Elizaveta menarik tangan Gilbert, dan menempatkan jepit bunga itu ke dalam genggaman lelaki di hadapannya. "Kurasa kau mengerti hubungan hal itu dengan bunga Danau Balaton-ku."

"Tuhan, tolong, kepala perempuan itu penuh kode dan hal yang tidak kumengerti! Kau terlalu berbelit-belit, Liz. Apa karena kau ingin mengulur waktu agar bisa berlama-lama menghabiskan waktu denganku?"

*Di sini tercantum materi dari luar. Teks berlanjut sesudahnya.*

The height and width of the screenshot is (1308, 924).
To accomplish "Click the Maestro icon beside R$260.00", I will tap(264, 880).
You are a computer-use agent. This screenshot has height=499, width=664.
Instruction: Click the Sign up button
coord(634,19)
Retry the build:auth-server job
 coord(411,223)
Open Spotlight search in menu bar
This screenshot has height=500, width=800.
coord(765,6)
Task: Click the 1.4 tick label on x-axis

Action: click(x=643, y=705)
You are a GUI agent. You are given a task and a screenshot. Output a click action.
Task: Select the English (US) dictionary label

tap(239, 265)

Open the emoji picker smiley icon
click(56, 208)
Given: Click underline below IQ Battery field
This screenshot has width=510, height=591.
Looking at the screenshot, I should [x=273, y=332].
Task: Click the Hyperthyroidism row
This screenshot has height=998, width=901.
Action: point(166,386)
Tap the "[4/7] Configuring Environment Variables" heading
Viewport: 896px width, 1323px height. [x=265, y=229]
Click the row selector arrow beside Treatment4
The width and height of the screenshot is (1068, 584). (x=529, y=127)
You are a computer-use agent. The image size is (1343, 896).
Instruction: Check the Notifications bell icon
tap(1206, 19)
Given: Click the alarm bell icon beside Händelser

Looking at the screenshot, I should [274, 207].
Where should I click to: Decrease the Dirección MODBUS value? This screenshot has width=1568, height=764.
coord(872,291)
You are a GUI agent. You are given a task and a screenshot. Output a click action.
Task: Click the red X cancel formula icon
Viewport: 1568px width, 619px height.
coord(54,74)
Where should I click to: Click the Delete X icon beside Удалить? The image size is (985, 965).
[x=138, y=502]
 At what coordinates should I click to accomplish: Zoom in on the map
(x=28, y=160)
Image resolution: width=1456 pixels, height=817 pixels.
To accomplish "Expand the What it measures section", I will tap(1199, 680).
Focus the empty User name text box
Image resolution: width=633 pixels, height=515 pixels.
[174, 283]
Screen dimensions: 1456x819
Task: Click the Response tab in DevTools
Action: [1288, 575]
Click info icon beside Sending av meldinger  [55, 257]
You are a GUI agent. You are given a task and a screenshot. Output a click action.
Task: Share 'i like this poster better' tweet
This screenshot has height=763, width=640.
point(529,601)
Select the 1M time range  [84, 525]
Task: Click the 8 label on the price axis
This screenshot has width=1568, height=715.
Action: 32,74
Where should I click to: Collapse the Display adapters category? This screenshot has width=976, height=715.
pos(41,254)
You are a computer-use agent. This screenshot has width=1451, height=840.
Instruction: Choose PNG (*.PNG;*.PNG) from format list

Pipi Elizaveta menunjukkan rona merah yang walau agak samar, namun dia yakin cukup jelas untuk dilihat Gilbert jika lelaki itu teliti. Ah, kadang Gilbert memang mengatakan hal yang benar, tetapi, mana mau Elizaveta mengakuinya? Ego dan gengsinya lebih tinggi daripada nada tertawa Gilbert.

"Oh, kurasa aku mengerti," Gilbert menjentikkan jarinya.

"Terjadi sesuati di Danau Balaton-ku. Kenaikan persentase turis pada awal musim panas memang mendatangkan pemasukan yang luar biasa untuk negara—aku bersyukur dan senang atas hal itu—tetapi beberapa dari mereka adalah orang-orang tidak bertanggung jawab yang lebih senang menghabiskan waktu dengan cara yang tidak menyenangkan ketimbang menjaga keindahan alam. Danau itu mengotor. Sampah di mana-mana. Beberapa fasilitas rusak. Kacau. Dia jadi jelek. Sejelek penghias rambutku ini."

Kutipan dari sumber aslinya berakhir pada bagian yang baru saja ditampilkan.